Yang menarik dibaca juga adalah peran wanita di sekeliling Buya Hamka. Penulis menceritakan dalam satu bab tersendiri peranan Ibunda penulis dalam kehidupan Buya Hamka. Seorang  wanita hebat selalu ada di belakang setiap laki-laki hebat. Ummi Rabiah yang sederhana dan serba bisa mampu menyamakan langkah dan pikiran untuk maju bersama Buya Hamka. Bahkan dititik paling rendah dalam kehidupan beliau, Ummi Rabiah tidak kehilangan jati dirinya dan terus berpegang pada keyakinan akan janji Allah swt. Saat kehidupan beranjak naik, Ummi Rabiah mampu menjadi rem Buya Hamka untuk tetap istiqomah berada di jalur dakwah.
Bab lain yang juga menarik adalah tentang perjalanan Buya Hamka beserta Ummi Rabiah dan penulis dari Baghdad ke Mekah melalui darat. Perjalanan yang harus ditempuh karena Ummi yang sakit dilarang untuk naik pesawat dalam waktu dekat. Beragam peristiwa yang terjadi selama perjalanan darat mulai dari badai pasir, banjir di pegunungan granit hingga supir yang mengantuk dapat dilalui dengan takwa dan yakin pada Allah swt adalah Maha Memelihara dan Menjaga hambaNya.
Buku ini menuliskan juga sisi lain Buya Hamka yang terkenal keras dan tegas dalam menegakkan akidah Islam namun santun dalam sikap dan lisan.

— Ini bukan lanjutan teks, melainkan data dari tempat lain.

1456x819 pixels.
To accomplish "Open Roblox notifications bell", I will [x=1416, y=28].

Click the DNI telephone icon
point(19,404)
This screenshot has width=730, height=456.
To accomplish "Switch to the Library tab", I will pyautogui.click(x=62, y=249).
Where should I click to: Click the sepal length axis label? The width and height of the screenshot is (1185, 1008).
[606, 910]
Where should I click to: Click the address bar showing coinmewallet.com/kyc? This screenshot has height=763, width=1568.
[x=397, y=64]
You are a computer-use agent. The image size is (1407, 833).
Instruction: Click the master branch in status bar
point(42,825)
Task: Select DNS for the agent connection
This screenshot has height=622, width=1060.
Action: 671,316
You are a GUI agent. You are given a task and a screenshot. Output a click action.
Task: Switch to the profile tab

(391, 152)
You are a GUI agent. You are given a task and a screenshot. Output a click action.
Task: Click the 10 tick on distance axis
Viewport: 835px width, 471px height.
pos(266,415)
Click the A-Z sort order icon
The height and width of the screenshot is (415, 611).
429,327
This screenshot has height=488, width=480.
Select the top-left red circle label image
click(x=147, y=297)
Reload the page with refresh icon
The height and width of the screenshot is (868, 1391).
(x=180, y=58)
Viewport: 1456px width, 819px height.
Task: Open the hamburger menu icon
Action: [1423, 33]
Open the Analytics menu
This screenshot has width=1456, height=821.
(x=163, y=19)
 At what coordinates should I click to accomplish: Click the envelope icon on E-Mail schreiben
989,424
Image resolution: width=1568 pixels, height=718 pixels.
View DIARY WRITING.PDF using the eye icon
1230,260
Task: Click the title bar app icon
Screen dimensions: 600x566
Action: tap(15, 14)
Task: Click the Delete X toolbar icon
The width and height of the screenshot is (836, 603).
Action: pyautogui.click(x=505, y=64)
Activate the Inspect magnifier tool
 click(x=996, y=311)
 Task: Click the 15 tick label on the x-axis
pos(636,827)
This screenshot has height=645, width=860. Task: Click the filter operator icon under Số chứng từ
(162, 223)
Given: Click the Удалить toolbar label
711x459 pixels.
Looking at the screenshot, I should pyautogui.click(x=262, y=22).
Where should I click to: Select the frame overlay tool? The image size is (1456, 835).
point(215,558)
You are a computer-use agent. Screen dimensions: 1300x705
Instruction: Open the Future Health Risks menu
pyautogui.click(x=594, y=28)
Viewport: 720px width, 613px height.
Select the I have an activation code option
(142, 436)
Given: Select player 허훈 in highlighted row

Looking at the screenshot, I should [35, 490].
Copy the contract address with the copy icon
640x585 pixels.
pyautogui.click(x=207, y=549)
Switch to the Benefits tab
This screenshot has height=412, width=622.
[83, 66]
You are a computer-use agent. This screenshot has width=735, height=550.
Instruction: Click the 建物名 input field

Karena menurut beliau, tegas dalam aqidah Islam itu berarti juga akhlak yang baik kepada sesama. Beberapa Terdapat bagian yang juga memaparkan interaksi Buya Hamka dengan beberapa tokoh nasional. Walaupun berbeda secara paham, ideologi maupun sikap politik, toleransi sesama  dan permintaan maaf  secara langsung maupun tidak langsung diungkapkan secara ksatria para tokoh nasional tersebut. Dan dengan penuh kelapangan dada, Buya Hamka memaafkan tanpa pernah menuntut balas ataupun dendam. Keimanan terhadap Allah swt telah menjadikan beliau memaafkan peristiwa, hinaan maupun musibah yang menimpa beliau di masa lalu.
Di akhir buku terdapat beberapa silsilah keluarga Buya Hamka. Saat membaca silsilah keluarga inti maupun anak cucu beliau, terbersit pertanyaan, adakah nasihat di bab pertama buku ini ditujukan untuk keluarga dekat beliau? Jawabannya ada dalam buku yang mengungkap kenangan seorang anak terhadap Ayahnya ini.